That's a question that comes up a lot, and unfortunately it's not a simple answer. It's not like you can just fill out an application and get your handy membership packet. Instead, there are several things you should think about doing.
For starters, evaluate where you stand and what your goals are in studying paganism or Wicca. Here are some great tips from Brahnamin, one of our regular posters over on the Pagan/Wiccan Forums.
* Get Specific. Reading generic Pagan/witchy books will leave you feeling like it's all just one big melting pot of gooey tree hugging goodness. So go online and research different Pagan paths or wiccan traditions, just to get some specific names. Like Discordian, Asatru, Neo-Shamanism, Neo-Druidism, Green Witchcraft, Feri, etc.
* Get Basic. Go online again and get the basic background for each specific type of Paganism that catches your eye and see which really interests you. There may well be more than one. Look for initiation requirements and find out how much you can do on your own if you decide it is a path for you (to follow a Druidic path, for example, you can't really self initiate. It is an organized group with pretty strict rules of advancement and titles to go with each level of achievement).

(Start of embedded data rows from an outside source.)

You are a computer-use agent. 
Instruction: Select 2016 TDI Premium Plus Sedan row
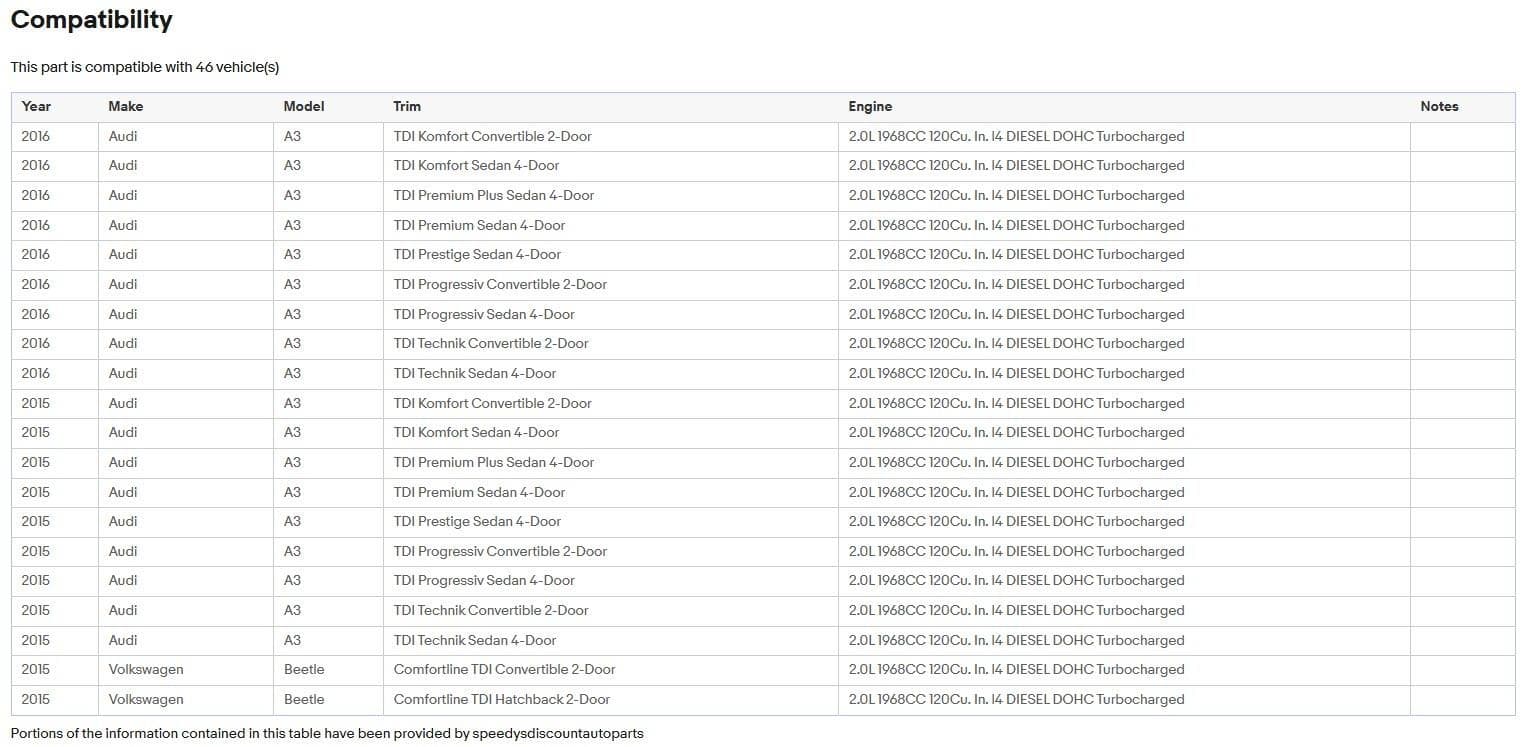764,196
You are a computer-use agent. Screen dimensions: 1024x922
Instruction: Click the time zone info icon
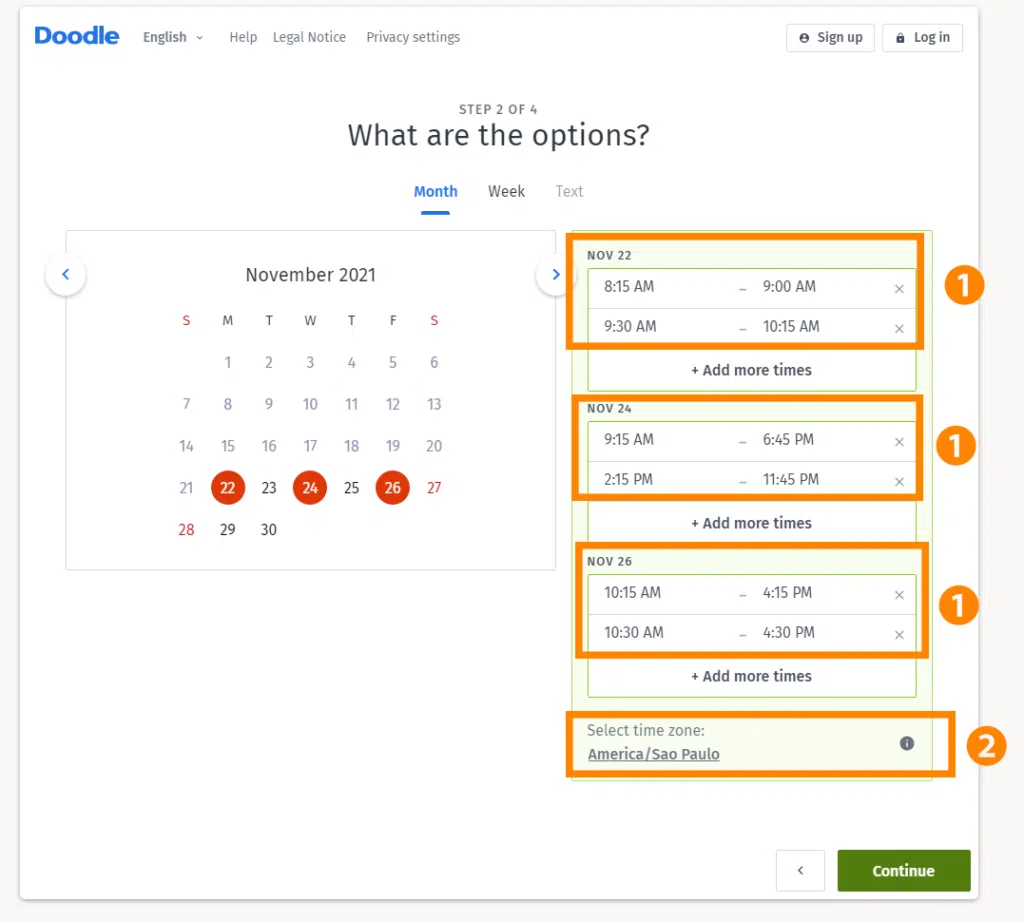pyautogui.click(x=907, y=743)
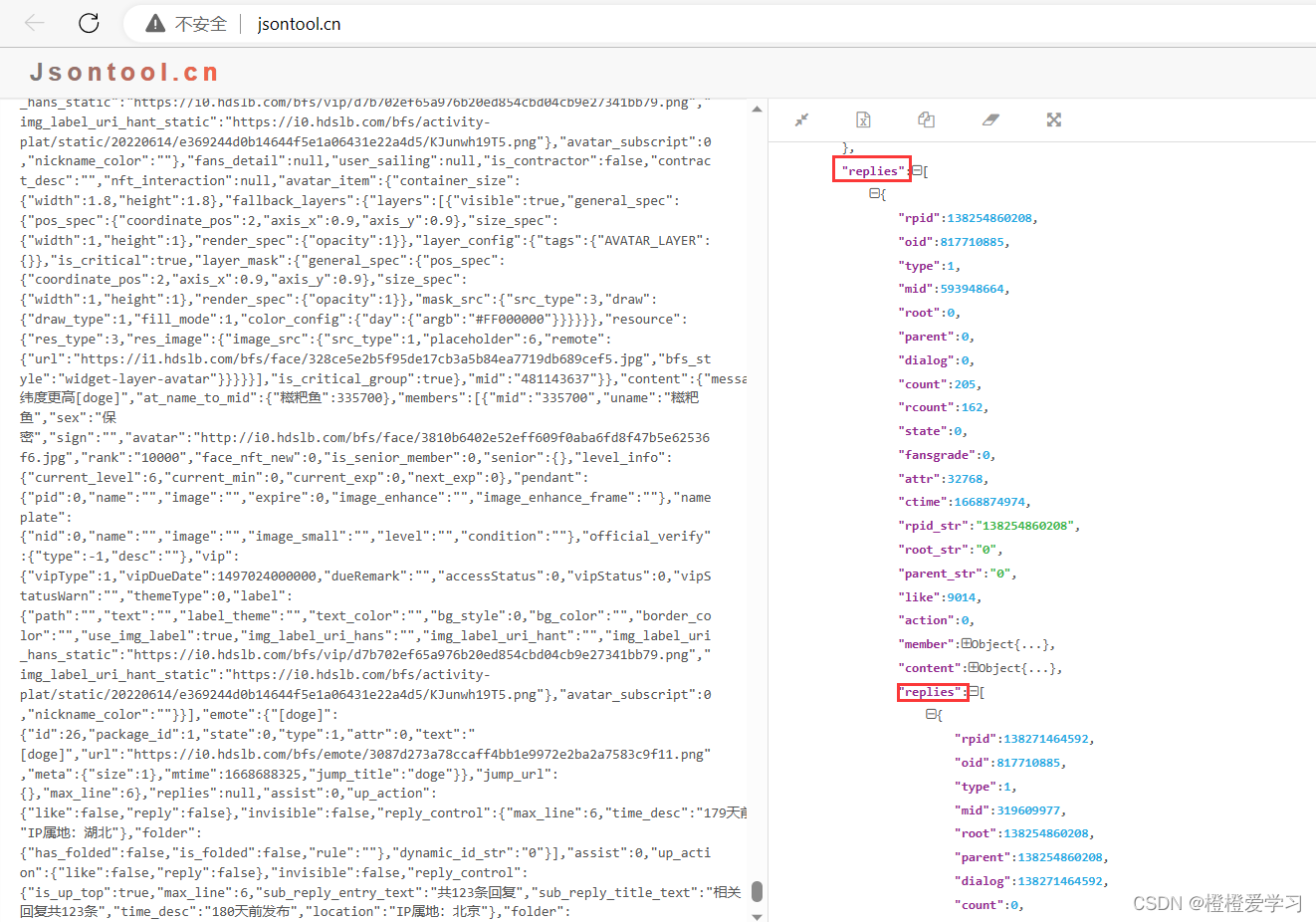Select the collapse-all arrows icon
Screen dimensions: 1316x922
pyautogui.click(x=802, y=119)
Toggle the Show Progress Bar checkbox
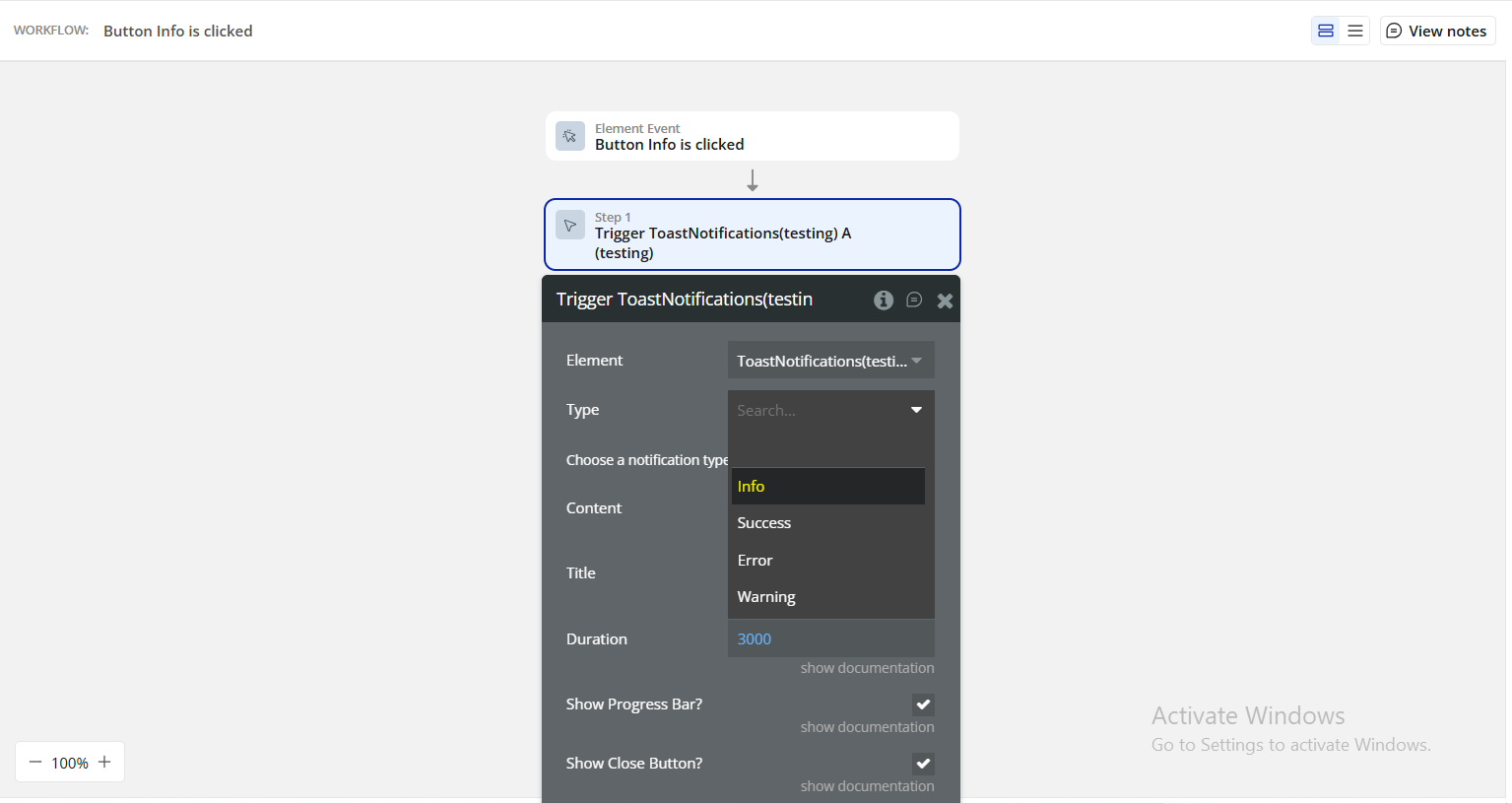The width and height of the screenshot is (1512, 804). pyautogui.click(x=923, y=704)

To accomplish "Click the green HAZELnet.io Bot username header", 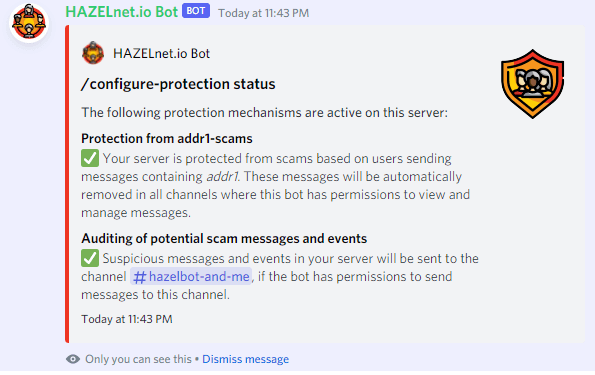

* Get Real. The library is a great starting point and they can often order in specific books for you, but once you have chosen a specific group (or groups) to study you are probably going to need to hit used bookstores or online markets to obtain the materials you need. This would be a good time to go to the Pagan/Wiccan Forums and see if anyone is already a practitioner or knows where to best get started in the tradition you're interested in.
* Get Connected. Hook up with real people. They're out there. Even if you can only reach them online at first. You can only get so much from book work and self teaching. Eventually you have to interact with likeminded folks who share your struggles and understand your lifestyle and your choices. Even as a solitary practitioner there are places you can go to bounced ideas off people with a solid background in magic.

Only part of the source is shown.